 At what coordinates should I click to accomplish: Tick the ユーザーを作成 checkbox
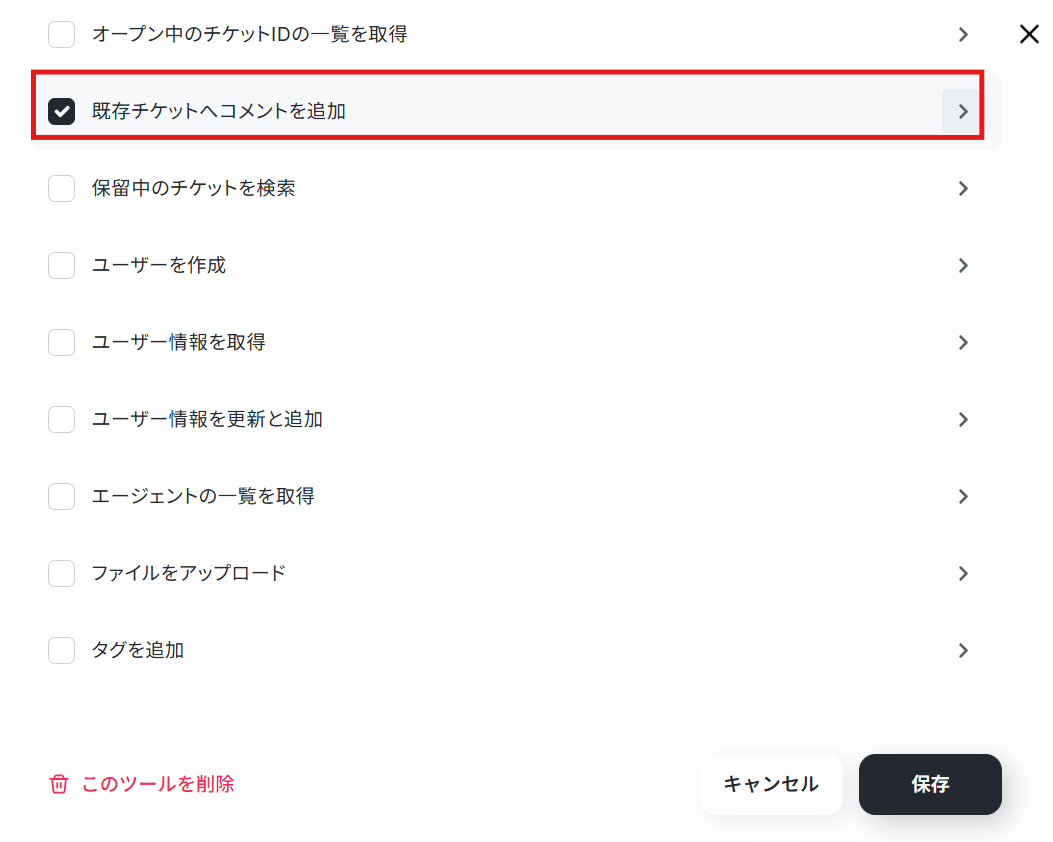pos(62,265)
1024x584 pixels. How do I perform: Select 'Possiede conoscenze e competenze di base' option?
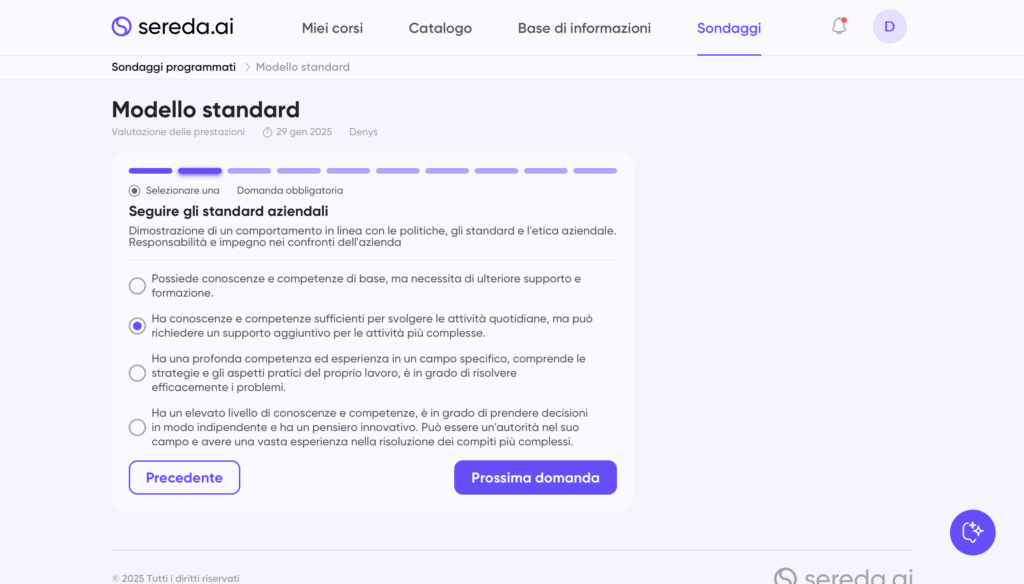(x=137, y=286)
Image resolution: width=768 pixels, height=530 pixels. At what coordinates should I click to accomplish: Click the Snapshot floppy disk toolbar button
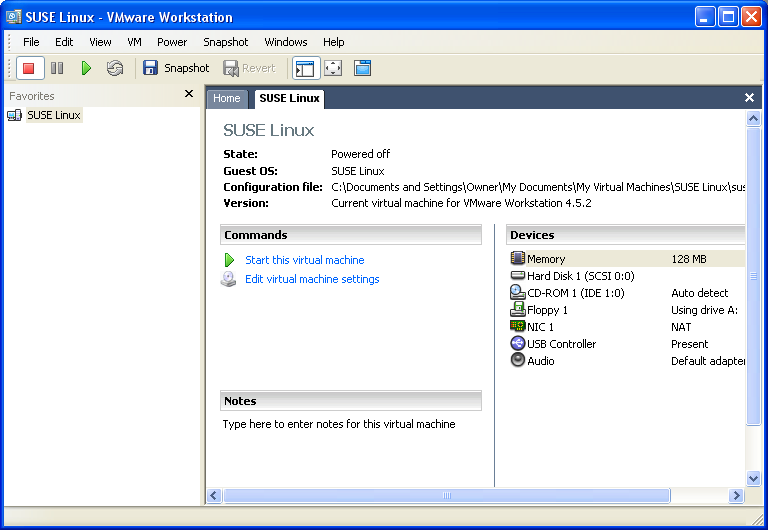pyautogui.click(x=176, y=68)
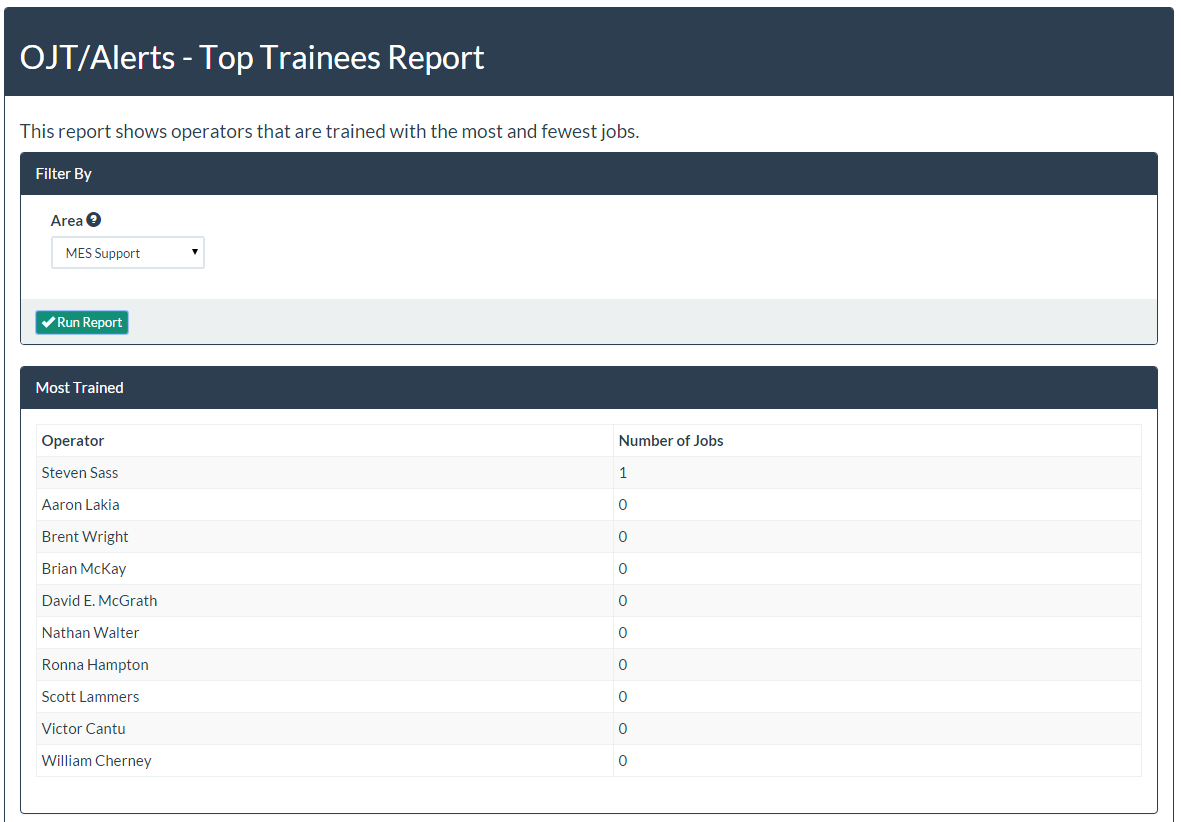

# Problem description:
Please output the material as written, apart from the images.

# Answer for the task:
 At what coordinates should I click to accomplish: Tick the ユーザーを作成 checkbox
pos(62,265)
1024x584 pixels. How do I perform: Select 'Possiede conoscenze e competenze di base' option?
(x=137, y=286)
Image resolution: width=768 pixels, height=530 pixels. At what coordinates should I click to accomplish: Click the Snapshot floppy disk toolbar button
pyautogui.click(x=176, y=68)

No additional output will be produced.